• Work item: Give again, unaltered, the lines of the listing below that run from the line having "The height and width of the screenshot is (444, 730)." through the line having "Task: Click the abgelaufene".
[Provided records Boundary: Start]
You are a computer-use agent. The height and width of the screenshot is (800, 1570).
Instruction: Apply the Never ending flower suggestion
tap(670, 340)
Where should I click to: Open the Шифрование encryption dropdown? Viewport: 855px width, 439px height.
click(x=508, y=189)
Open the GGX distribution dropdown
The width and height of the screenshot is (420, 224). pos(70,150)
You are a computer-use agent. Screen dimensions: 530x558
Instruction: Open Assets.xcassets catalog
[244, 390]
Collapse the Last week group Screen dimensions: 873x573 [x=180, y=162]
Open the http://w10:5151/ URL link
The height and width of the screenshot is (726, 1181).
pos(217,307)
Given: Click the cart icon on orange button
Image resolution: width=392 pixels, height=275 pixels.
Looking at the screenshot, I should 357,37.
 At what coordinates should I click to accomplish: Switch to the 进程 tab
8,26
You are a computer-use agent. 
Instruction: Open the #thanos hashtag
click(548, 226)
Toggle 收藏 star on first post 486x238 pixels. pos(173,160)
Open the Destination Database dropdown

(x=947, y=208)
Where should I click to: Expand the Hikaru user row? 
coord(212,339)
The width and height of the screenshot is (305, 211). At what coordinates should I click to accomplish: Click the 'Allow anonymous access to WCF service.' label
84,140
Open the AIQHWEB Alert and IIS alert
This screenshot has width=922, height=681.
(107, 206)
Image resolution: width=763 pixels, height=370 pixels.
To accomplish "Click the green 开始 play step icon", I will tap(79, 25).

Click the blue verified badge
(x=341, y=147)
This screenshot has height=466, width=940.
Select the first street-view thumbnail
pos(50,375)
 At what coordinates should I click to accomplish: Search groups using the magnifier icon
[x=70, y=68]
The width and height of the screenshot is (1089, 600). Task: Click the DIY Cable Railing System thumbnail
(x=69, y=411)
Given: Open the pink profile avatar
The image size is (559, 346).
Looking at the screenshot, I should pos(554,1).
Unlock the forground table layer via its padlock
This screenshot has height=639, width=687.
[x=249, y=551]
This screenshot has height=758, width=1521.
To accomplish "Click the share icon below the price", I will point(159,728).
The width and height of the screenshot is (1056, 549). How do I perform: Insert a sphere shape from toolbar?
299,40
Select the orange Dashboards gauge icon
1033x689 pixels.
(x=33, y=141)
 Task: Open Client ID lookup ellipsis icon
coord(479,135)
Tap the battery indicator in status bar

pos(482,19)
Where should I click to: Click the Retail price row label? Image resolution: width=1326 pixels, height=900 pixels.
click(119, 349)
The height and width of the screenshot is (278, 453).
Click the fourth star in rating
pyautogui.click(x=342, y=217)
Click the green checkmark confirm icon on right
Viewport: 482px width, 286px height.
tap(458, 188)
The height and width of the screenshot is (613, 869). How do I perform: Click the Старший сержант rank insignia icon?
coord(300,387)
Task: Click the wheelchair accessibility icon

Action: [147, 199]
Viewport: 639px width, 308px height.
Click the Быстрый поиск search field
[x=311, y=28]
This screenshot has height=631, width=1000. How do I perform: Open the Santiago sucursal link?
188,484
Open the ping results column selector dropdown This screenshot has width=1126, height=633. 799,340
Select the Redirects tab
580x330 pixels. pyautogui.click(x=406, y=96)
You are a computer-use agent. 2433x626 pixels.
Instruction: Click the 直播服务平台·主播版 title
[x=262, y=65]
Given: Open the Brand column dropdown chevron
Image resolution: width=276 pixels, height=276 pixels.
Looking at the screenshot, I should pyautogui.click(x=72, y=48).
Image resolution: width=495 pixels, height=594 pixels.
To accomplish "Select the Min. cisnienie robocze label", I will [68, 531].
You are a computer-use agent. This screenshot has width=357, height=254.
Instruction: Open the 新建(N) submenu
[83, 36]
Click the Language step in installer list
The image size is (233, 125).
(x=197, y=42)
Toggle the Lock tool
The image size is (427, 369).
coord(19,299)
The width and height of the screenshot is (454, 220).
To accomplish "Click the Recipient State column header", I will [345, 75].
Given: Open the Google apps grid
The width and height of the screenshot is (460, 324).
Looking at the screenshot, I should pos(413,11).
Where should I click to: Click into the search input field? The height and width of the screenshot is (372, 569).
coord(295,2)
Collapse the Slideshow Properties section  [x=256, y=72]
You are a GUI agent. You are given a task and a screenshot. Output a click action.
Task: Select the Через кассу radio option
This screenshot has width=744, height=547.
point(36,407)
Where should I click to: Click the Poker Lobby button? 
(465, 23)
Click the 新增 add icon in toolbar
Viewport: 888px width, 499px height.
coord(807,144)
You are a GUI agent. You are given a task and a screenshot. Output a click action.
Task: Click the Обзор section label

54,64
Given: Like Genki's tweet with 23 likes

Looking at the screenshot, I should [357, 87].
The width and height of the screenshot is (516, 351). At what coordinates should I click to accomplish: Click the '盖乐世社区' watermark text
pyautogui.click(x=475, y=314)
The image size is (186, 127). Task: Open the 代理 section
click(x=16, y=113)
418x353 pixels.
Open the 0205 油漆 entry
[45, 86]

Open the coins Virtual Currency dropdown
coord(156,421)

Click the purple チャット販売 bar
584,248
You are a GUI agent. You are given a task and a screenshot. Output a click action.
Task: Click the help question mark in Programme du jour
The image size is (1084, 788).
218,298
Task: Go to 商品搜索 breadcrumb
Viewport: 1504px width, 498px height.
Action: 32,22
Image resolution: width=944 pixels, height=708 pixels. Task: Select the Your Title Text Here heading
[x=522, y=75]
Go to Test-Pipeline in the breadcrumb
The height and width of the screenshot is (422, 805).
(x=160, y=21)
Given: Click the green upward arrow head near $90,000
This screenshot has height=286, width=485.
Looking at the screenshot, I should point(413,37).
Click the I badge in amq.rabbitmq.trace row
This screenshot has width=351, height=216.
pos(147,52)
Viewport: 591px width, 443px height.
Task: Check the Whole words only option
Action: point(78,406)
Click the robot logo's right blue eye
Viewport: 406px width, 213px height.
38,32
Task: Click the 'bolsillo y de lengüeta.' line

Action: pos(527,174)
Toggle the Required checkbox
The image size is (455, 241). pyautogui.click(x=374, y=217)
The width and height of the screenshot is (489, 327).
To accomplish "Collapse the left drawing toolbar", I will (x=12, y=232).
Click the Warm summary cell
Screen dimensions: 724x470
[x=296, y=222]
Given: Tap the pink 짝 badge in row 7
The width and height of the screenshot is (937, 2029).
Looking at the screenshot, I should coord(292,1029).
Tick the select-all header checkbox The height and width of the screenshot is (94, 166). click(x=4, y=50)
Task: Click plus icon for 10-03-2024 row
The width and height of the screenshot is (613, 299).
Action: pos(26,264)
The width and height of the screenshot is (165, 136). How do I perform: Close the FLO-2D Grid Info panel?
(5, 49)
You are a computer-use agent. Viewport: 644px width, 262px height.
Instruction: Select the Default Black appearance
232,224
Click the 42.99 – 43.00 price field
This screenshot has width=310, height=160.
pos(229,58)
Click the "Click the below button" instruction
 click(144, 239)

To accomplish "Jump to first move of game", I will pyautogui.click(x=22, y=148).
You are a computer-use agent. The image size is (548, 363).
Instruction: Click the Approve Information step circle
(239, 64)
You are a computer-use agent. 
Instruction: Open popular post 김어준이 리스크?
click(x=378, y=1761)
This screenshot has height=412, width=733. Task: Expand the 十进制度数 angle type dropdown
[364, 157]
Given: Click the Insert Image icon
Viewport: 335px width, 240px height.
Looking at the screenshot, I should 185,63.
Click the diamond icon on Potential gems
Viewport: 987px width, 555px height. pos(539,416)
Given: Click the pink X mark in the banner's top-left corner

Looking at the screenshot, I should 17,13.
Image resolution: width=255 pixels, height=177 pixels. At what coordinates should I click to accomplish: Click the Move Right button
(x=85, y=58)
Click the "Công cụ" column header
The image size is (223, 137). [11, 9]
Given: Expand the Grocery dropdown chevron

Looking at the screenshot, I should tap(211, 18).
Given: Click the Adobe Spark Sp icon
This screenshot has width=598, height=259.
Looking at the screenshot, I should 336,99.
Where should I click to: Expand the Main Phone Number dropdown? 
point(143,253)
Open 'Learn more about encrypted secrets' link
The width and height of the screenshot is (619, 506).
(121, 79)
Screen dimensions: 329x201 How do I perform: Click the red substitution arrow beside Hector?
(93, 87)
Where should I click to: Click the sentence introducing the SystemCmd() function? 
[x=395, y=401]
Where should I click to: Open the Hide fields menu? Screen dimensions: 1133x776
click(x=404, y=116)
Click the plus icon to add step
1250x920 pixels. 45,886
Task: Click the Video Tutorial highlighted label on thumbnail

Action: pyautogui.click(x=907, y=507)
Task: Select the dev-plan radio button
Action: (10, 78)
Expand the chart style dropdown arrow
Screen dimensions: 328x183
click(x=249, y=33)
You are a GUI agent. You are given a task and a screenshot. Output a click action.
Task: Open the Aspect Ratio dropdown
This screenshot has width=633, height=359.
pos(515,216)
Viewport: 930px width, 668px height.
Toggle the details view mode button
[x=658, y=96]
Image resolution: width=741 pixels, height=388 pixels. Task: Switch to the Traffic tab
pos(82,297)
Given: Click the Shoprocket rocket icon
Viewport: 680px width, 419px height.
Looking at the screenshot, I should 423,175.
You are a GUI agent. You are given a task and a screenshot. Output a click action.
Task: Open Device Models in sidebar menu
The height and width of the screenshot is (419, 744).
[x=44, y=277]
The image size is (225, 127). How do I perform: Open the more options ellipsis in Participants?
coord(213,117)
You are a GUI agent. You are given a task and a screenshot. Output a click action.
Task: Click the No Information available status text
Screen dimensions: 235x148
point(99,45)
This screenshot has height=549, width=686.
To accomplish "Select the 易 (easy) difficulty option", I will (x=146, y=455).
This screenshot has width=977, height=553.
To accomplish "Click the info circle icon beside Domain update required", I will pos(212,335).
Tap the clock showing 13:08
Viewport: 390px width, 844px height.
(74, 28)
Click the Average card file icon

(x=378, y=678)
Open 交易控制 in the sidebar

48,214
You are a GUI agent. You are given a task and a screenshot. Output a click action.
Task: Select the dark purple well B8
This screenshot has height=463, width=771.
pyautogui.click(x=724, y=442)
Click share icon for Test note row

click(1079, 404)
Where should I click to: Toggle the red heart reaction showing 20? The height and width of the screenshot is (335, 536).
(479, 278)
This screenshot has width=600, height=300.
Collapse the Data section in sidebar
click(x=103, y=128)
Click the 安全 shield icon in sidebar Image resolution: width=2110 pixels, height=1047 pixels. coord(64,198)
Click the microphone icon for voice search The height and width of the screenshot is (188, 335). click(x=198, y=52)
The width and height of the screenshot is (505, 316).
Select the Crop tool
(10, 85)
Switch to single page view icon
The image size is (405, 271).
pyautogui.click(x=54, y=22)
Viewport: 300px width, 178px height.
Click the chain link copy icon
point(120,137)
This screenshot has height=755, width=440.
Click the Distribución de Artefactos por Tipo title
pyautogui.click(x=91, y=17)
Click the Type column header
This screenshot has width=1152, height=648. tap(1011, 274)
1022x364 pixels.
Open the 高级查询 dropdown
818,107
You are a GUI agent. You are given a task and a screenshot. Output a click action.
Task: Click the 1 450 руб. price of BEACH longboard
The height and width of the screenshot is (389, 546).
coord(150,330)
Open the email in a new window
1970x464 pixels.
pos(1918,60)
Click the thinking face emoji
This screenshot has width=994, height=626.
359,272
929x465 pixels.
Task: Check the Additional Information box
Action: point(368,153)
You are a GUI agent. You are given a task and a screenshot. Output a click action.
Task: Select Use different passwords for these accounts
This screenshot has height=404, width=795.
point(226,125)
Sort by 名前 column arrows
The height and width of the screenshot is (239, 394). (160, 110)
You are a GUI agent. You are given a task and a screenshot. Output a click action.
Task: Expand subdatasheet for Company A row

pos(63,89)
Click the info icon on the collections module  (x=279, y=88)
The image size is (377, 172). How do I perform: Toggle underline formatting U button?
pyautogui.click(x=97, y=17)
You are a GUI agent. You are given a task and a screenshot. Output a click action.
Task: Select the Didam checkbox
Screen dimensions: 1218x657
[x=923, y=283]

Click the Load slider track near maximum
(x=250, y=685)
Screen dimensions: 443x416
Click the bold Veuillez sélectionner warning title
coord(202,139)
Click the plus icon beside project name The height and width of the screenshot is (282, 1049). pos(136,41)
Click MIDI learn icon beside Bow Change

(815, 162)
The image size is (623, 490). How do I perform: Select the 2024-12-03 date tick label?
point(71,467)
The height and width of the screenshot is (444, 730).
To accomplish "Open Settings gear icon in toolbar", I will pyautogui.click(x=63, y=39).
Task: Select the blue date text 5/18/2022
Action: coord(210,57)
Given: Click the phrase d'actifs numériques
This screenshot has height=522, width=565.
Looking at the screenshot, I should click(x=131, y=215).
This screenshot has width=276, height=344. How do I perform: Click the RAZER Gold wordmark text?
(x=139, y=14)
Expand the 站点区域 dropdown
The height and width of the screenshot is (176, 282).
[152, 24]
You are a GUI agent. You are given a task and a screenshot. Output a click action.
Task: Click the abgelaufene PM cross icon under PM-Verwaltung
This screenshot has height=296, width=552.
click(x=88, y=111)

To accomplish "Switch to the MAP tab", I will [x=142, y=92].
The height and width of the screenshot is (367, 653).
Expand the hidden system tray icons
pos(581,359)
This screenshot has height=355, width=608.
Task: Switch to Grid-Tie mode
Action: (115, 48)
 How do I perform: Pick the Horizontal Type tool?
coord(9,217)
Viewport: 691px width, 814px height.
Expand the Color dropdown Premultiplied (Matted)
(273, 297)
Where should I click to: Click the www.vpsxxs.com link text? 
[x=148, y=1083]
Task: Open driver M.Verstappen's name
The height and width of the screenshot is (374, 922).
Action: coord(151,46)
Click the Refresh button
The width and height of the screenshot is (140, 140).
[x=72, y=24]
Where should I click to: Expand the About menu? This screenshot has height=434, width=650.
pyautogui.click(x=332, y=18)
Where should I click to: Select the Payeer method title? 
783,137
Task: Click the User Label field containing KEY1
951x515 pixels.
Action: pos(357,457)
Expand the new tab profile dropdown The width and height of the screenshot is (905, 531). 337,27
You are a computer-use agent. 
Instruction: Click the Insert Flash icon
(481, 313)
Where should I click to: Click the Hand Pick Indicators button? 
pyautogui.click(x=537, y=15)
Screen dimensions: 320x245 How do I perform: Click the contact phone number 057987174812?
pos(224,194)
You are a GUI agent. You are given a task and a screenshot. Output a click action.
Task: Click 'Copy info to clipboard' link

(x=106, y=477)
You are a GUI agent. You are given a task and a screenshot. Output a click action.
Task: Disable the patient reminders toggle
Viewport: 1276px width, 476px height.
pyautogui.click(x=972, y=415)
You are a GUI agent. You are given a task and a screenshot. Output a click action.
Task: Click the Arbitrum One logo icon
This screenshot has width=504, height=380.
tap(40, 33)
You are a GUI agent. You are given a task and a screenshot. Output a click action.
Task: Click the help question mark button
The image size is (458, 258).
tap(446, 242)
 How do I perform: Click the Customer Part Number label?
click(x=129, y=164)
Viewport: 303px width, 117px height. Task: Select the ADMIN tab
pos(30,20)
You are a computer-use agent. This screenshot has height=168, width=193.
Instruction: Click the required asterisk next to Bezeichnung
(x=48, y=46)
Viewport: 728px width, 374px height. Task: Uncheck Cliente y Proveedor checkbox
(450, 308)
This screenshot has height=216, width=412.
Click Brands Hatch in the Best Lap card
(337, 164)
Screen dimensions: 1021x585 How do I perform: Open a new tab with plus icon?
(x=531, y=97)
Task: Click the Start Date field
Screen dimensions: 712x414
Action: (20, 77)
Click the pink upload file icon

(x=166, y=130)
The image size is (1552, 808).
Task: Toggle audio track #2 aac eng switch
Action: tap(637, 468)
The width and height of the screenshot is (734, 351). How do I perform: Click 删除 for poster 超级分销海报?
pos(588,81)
[Provided records Boundary: End]
• Exercise response:
The height and width of the screenshot is (444, 730).
To accomplish "Open Settings gear icon in toolbar", I will pyautogui.click(x=63, y=39).
Task: Select the blue date text 5/18/2022
Action: coord(210,57)
Given: Click the phrase d'actifs numériques
This screenshot has height=522, width=565.
Looking at the screenshot, I should click(x=131, y=215).
This screenshot has width=276, height=344. How do I perform: Click the RAZER Gold wordmark text?
(x=139, y=14)
Expand the 站点区域 dropdown
The height and width of the screenshot is (176, 282).
[152, 24]
You are a GUI agent. You are given a task and a screenshot. Output a click action.
Task: Click the abgelaufene PM cross icon under PM-Verwaltung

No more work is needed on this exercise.